Remember the NJ4? Support Patreese Johnson!

On August 18, 2006, seven Black/New Afrikan lesbians from Newark, New Jersey went to Manhattan’s West Village for a night out on the town. As is all too typical, while they were out minding their business a male bystander began to harass and finally assaulted them, making sexist and homophobic comments as well as lewd advances and telling one of the women that he would “Fuck her straight.”

The women defended themselves, and a fight ensued. It ended with all the young women being arrested.

After a hellish year-long trip through the legal system, three of the women took plea bargains and the other four (Terrain Dandridge, age 20; Venice Brown, age 19; and Renata Hill, age 25, and Patreese Johnson, age 19) were convicted and sentenced to years in prison.

The harsh sentences for a “crime” of self-defense is nothing new, and nothing unique, the entire american patriarchal penal State being oriented around incarcerating Black/New Afrikan people. That they were also women and queer and stepping out of line, defending themselves and not losing, was just more insult added to the injury observed by white-male-eyes. While prisons in america are primarily about warehousing social dynamite while disrupting communities en route to genocide, in this case they also displayed their role as an essential pedagogical tool, i.e. a way to teach people a lesson, making an example of some “deviants”.

We are now seven years later. It is 2013, and Patreese Johnson – the last of the New Jersey 4, as they became known – is finally set to be released. As explained by some of the people who have supported the 4 over the years:

A group of us based in the Bay Area came together in 2007 and formed the New Jersey 4 Solidarity Committee to try to figure out how we could act in solidarity with the four women who remained in prison. We decided we would organize directly with the NJ4 and their families, through an abolitionist analysis that politicized queer self-defense. We also chose to work outside non-profit structures which some of the NJ4 felt had failed them.

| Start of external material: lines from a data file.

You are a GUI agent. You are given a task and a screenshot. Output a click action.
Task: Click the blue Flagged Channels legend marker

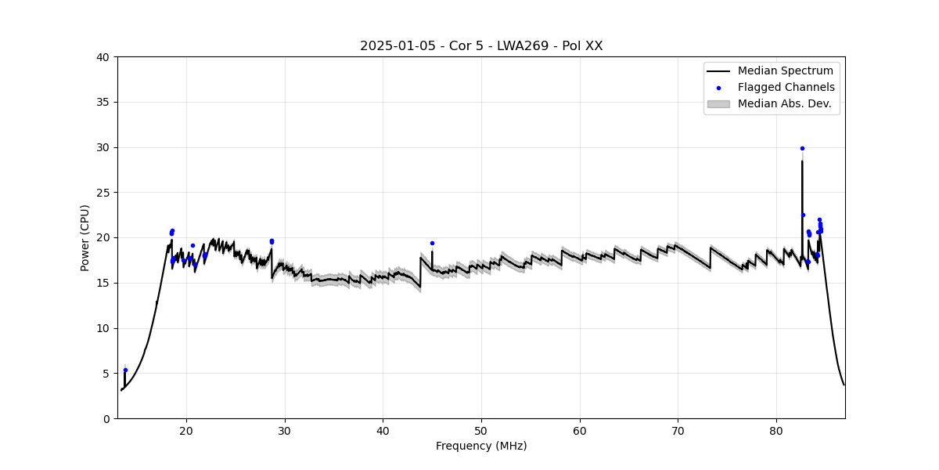click(718, 88)
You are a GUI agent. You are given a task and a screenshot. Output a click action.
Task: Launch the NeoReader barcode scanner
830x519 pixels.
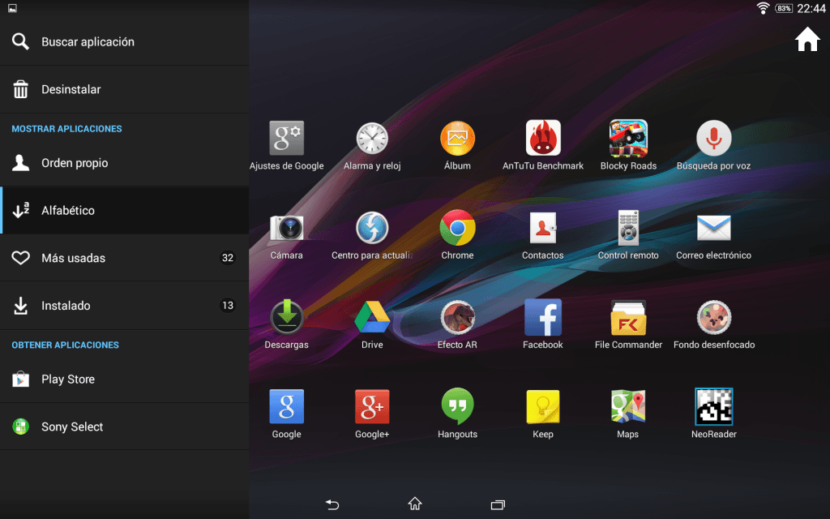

You all might not have heard from us since 2009, when Renata Hill re-entered the New York State Department of Corrections or since Terrain Dandridge won her appeal and was released in 2008. Or perhaps you haven’t ever heard of us or of the case because the racist and misogynist LGBT mainstream did nothing to support the NJ4.

However, within the last 4 years Renata has been reunited with her son and has pursued work in the computer industry, Terrain and Venice are also both out of prison. Tragically, Patreese has remained locked in prison for almost 7 years. Yet despite being bumped around during Hurricane Sandy and despite having spent her 20s behind bars, according to most accounts, she remains optimistic and looks forward to coming home.

While in any kind of just world she would be receiving reparations and compensation for the crime that was committed against her, we don’t live in that kind of world. So instead, people are raising funds to help support her getting set up as she is finally set to be released.